## Written problem
Copy the material from its start through the line containing "Action: coord(595,167)", replacing "checkbox" with "check box" and leaving everything else unchanged.

## Given records
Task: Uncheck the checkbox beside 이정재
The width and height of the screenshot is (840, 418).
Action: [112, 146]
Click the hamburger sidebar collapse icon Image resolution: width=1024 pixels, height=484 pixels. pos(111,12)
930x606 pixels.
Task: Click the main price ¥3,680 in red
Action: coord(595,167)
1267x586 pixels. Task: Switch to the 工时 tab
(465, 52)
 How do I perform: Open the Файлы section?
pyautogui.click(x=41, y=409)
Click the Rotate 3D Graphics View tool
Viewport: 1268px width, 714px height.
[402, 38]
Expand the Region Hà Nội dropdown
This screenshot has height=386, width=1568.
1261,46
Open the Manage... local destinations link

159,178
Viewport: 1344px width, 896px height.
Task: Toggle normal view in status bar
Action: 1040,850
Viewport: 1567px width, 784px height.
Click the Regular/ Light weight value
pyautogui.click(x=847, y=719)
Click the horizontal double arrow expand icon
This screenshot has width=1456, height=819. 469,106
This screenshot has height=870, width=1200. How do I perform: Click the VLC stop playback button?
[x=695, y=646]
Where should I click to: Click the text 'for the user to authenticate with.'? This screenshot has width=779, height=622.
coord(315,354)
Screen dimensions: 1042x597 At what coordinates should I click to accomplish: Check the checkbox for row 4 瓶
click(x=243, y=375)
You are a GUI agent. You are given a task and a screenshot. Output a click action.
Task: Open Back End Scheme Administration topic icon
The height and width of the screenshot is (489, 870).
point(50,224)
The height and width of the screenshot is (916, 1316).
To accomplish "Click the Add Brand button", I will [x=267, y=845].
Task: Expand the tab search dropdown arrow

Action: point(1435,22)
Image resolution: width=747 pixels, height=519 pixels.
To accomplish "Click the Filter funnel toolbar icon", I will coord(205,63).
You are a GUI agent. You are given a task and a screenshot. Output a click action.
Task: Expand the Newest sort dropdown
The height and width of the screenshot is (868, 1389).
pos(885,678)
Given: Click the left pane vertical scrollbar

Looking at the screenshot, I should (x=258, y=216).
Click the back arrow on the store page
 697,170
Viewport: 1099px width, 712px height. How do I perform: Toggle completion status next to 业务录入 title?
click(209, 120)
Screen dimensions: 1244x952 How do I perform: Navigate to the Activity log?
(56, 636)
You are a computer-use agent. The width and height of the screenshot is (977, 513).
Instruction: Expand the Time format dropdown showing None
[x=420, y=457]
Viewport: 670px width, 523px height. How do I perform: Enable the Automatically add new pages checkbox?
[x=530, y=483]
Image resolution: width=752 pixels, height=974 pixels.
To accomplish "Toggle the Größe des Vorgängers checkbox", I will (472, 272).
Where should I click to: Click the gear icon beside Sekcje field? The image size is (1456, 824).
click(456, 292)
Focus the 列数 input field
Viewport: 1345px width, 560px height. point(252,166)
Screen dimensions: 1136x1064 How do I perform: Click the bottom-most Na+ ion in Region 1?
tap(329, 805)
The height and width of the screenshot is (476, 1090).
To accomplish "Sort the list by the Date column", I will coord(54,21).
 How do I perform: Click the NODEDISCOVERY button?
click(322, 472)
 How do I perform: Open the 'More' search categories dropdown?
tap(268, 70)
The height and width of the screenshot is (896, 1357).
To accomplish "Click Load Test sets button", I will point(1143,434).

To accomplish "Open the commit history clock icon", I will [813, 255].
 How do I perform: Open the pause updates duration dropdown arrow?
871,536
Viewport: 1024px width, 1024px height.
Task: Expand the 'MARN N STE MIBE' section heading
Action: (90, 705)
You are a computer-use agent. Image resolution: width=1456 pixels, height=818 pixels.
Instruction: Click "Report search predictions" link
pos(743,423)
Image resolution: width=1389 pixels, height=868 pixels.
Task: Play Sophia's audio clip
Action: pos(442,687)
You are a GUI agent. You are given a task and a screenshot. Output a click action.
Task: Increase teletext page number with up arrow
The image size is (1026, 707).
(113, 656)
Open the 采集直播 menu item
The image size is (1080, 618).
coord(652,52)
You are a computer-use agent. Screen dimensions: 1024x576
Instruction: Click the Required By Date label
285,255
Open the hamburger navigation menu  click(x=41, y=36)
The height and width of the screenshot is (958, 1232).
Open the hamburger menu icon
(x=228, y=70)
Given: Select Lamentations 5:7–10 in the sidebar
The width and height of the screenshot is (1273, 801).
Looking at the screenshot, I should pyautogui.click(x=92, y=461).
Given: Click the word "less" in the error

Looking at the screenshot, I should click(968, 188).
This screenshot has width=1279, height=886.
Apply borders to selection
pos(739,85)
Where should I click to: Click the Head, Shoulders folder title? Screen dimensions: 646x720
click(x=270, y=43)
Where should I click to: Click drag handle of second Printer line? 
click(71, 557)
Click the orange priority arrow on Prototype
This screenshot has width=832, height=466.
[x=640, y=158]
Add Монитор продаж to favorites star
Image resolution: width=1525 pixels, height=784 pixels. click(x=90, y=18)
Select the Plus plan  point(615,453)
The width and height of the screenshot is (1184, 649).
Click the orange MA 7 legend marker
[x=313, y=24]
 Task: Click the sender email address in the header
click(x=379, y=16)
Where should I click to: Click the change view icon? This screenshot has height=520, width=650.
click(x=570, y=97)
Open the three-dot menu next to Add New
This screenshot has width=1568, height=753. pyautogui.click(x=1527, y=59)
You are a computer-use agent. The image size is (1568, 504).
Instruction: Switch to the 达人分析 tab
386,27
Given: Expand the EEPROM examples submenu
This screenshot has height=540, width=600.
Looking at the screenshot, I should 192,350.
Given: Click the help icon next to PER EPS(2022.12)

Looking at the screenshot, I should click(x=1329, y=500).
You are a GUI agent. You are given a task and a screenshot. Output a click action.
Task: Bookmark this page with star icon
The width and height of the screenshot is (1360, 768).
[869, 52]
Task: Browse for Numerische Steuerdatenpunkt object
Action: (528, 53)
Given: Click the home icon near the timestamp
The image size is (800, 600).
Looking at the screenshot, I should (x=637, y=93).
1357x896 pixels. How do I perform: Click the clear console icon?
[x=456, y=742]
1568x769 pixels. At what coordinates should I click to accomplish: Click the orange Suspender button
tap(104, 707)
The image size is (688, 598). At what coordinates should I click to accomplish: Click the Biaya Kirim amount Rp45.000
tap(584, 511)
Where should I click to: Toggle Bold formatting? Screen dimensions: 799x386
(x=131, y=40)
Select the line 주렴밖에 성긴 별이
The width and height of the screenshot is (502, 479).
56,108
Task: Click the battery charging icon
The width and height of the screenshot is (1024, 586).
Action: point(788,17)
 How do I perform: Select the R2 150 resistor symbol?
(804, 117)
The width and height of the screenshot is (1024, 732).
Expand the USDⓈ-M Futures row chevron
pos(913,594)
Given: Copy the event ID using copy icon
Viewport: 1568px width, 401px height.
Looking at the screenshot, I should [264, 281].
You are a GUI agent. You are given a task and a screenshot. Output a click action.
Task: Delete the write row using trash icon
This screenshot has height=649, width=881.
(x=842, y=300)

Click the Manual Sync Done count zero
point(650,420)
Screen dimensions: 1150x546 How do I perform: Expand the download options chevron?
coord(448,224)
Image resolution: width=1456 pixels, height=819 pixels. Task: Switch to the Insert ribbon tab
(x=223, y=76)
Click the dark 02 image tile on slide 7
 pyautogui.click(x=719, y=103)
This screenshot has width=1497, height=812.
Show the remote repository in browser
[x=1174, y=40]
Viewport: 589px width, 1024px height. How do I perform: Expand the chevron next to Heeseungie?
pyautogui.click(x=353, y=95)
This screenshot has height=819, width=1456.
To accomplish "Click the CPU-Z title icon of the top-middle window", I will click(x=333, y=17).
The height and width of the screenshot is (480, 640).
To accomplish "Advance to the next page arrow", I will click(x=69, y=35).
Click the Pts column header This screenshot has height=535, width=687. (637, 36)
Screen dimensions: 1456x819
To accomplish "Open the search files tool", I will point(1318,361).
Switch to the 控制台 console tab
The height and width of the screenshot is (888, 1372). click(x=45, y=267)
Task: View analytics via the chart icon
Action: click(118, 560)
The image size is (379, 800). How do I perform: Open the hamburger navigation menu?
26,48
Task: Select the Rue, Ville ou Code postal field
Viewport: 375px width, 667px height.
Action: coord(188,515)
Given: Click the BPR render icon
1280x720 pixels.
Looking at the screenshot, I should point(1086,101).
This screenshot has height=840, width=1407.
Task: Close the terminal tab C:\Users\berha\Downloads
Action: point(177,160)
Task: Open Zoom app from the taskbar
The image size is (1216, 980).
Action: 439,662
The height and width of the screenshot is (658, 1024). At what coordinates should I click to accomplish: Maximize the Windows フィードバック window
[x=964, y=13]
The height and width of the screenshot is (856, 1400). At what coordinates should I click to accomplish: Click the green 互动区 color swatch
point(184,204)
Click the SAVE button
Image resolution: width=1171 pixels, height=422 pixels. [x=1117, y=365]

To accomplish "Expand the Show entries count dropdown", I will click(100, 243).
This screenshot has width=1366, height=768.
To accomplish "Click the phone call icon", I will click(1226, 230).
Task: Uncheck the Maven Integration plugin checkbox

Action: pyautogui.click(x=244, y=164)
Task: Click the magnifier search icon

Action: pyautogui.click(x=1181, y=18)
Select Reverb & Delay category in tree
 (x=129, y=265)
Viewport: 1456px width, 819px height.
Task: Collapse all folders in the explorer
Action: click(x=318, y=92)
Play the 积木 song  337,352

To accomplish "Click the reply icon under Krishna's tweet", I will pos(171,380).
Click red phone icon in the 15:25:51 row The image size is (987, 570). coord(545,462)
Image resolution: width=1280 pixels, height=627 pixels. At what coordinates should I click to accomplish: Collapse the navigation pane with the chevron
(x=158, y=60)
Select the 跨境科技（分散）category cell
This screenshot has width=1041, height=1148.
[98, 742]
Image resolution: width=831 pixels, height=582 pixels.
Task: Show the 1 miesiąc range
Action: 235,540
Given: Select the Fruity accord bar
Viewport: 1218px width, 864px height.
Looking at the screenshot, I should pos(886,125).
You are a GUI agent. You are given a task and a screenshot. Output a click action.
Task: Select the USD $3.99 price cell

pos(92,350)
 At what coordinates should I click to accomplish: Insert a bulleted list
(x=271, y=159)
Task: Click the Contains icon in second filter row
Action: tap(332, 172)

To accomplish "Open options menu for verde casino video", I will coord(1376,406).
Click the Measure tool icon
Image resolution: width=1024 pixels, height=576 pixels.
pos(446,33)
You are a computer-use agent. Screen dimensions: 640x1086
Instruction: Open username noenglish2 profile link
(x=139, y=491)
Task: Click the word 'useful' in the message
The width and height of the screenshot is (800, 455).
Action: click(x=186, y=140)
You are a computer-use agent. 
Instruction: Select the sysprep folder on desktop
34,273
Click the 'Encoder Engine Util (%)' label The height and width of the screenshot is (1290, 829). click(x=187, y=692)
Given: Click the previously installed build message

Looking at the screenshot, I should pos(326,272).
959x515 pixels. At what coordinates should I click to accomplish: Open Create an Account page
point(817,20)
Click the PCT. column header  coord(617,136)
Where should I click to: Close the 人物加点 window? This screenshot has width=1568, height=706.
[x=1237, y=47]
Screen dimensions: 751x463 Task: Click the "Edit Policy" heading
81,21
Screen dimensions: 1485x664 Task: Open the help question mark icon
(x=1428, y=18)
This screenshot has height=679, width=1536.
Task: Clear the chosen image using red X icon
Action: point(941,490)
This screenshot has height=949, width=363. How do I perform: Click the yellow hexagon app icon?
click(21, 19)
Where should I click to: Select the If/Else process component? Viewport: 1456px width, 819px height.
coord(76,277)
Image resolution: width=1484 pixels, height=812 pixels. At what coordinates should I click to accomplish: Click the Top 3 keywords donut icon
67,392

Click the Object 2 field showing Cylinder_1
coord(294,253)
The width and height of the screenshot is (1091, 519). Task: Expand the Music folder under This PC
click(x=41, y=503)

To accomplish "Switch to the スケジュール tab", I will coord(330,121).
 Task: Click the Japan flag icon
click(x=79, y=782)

## Expected answer
Task: Uncheck the check box beside 이정재
The width and height of the screenshot is (840, 418).
Action: [112, 146]
Click the hamburger sidebar collapse icon Image resolution: width=1024 pixels, height=484 pixels. pos(111,12)
930x606 pixels.
Task: Click the main price ¥3,680 in red
Action: coord(595,167)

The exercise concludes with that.